The Herald Sun article identified 3000 media advisors employed by Australian governments at the cost an estimated quarter of a billion dollars each year. The Victorian Liberal David Davis claimed that “John Brumby has built the biggest propaganda unit outside North Korea.” 

So what exactly are these 3000 nation-wide spin-doctors doing? Clearly the best description is from the above quote — propaganda. Propaganda is possibly best described as slippery attempts at manipulating information to influence the attitude of a community towards some cause, belief or position. It includes lying by omission, avoiding impartial presentation of information and the manipulation of messages and propositions to produce an emotional rather than a rational response. 

In their 1982 book Propaganda and Persuasion, Garth Jowett and Victoria O’Donnell identified propaganda in these terms: 

Propaganda is the deliberate, systematic attempt to shape perceptions, manipulate cognitions, and direct behaviour to achieve a response that furthers the desired intent of the propagandist.  

One of the great challenges for the 21st century mind is to firstly identify, then challenge, propaganda when it is presented. Viewers of ABC’s The Gruen Transfer will be aware of the panellists (the advertising types) who quite openly justify the tricks and devices used by their industry. Many people are equipped to sniff out advertising tricks and have an inbuilt mental protection against advertising propaganda — many have not. Equally most people have a way of smelling a rat when it comes to political messages and sharp practice of some politicians and government ministers when it comes to being truthful. In these instances we expect to be conned and are on the alert for the spin. 

But surely when it comes to government-employed public servants, the media spokesman or spokeswoman, there is an expectation for a lack of deception — a refusal to condone “the big lie”. Engaging in disinformation, half truths, news-management, obfuscation, repetition, oversimplification and deceit seems an odd, if not an illegal way for government employees to behave. 

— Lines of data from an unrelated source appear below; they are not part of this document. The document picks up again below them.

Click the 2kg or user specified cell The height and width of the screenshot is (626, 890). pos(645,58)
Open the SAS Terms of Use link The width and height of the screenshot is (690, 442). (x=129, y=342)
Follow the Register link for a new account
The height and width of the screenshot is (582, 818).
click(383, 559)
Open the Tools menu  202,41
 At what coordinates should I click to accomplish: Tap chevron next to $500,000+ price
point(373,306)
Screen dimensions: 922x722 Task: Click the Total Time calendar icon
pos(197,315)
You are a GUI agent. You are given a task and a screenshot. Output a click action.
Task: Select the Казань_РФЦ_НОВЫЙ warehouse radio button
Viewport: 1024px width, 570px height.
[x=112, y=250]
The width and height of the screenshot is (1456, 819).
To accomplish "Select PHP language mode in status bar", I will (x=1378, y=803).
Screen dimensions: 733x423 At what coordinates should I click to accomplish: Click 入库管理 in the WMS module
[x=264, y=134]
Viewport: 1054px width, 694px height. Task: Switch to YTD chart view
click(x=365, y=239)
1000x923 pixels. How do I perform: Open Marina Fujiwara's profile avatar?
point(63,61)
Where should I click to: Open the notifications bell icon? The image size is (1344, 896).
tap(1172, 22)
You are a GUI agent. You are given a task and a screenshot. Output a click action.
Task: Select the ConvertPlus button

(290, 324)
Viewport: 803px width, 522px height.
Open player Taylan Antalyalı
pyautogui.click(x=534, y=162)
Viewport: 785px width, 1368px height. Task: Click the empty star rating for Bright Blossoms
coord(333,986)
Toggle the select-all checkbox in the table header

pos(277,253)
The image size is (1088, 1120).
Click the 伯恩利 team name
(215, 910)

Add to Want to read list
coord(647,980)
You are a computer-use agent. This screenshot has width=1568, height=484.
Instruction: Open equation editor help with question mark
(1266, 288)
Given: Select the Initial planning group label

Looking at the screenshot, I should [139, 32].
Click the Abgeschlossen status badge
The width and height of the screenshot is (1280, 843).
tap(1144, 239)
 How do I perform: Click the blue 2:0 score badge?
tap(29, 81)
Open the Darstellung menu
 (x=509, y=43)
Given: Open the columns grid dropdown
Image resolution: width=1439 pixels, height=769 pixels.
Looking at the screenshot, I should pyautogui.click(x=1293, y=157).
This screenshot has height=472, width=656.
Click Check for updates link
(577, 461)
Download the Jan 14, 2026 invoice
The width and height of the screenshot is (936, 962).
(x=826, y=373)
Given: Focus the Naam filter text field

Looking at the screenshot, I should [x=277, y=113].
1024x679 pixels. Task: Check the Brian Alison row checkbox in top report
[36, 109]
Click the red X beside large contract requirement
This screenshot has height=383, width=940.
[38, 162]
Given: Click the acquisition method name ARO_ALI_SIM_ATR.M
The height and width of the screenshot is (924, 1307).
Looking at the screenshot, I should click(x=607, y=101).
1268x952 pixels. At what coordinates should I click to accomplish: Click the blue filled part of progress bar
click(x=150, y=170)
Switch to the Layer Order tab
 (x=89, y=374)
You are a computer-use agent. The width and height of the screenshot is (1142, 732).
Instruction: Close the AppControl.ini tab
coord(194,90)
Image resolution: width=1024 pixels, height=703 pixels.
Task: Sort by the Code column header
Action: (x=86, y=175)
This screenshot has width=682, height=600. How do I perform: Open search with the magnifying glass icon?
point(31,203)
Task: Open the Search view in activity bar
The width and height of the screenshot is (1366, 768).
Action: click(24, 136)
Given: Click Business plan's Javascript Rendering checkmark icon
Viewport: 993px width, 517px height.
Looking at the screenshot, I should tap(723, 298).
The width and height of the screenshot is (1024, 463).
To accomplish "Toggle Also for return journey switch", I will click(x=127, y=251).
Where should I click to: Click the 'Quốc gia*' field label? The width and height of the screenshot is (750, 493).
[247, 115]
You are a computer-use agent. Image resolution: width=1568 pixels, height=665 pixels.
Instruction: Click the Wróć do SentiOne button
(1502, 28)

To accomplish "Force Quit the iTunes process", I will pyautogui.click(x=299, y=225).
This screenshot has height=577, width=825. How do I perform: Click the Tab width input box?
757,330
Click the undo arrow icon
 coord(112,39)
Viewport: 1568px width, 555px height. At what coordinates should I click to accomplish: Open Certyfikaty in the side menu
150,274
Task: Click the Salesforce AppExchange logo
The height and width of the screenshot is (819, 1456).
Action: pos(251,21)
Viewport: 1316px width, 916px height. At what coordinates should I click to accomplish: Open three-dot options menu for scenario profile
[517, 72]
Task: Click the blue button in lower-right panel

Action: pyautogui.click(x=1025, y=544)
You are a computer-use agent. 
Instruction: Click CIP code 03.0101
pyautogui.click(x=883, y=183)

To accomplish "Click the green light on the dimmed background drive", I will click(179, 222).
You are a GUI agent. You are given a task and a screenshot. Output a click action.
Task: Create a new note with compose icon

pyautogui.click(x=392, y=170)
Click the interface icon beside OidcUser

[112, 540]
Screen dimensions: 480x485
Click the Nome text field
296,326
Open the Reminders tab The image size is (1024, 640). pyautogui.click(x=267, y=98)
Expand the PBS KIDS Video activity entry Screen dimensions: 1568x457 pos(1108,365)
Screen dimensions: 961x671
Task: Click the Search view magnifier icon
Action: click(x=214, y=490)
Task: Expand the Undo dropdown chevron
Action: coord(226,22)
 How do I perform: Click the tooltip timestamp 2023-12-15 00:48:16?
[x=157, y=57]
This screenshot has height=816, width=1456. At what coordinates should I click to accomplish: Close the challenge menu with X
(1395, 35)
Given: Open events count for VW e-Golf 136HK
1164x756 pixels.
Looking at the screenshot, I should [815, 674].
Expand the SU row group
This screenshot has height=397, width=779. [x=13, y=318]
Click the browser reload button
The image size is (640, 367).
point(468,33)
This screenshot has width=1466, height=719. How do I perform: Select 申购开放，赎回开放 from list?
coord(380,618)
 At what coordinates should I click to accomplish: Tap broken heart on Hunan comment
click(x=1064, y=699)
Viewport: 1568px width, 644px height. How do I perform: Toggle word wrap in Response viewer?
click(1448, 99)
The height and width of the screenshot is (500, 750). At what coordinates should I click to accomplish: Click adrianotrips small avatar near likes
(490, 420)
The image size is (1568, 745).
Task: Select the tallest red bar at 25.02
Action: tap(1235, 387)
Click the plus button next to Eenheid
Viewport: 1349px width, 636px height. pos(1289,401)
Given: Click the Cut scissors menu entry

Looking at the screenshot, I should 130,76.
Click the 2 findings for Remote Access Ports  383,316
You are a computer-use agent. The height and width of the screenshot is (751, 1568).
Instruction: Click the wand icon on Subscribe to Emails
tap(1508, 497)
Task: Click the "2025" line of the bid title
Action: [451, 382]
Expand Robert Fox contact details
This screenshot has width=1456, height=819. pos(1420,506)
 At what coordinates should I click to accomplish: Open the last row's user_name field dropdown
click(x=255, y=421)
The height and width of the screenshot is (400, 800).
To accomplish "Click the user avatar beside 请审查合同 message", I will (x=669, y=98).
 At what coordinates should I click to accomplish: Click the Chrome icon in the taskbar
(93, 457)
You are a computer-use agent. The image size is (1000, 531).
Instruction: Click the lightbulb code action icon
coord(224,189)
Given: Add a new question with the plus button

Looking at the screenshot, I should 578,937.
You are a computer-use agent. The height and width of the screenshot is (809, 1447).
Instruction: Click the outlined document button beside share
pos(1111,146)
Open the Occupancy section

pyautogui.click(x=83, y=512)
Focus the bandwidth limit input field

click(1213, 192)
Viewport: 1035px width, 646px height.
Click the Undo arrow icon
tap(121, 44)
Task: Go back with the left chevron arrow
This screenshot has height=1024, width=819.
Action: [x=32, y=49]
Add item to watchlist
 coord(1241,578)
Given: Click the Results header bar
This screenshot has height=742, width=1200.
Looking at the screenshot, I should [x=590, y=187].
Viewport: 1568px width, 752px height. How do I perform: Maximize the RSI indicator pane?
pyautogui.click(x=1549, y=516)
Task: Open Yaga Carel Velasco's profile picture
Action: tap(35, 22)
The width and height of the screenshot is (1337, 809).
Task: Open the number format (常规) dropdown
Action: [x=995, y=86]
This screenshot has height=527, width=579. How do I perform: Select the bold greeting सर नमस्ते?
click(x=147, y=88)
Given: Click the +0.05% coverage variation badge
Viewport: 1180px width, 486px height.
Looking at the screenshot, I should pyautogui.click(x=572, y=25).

We expect politicians to behave like politicians and accept the cut and thrust of political comment and verbal combat, but when the game involves public servants engaging in these activities — to the extent of 3000 media advisors and PR managers — all employed to sell the government line, then the game has changed considerably. 

When Dr Joseph Goebbels set up in the Leopold Palace the Reich Ministry for People’s Enlightenment and Propaganda and set about hunting for “the soul of the people” the world became aware of the destructive power of propaganda. 

Perhaps it’s time to remind the new practitioners of the dark art, the history of propaganda. 

Or should that be “the appropriate dimensioning of information”. Help!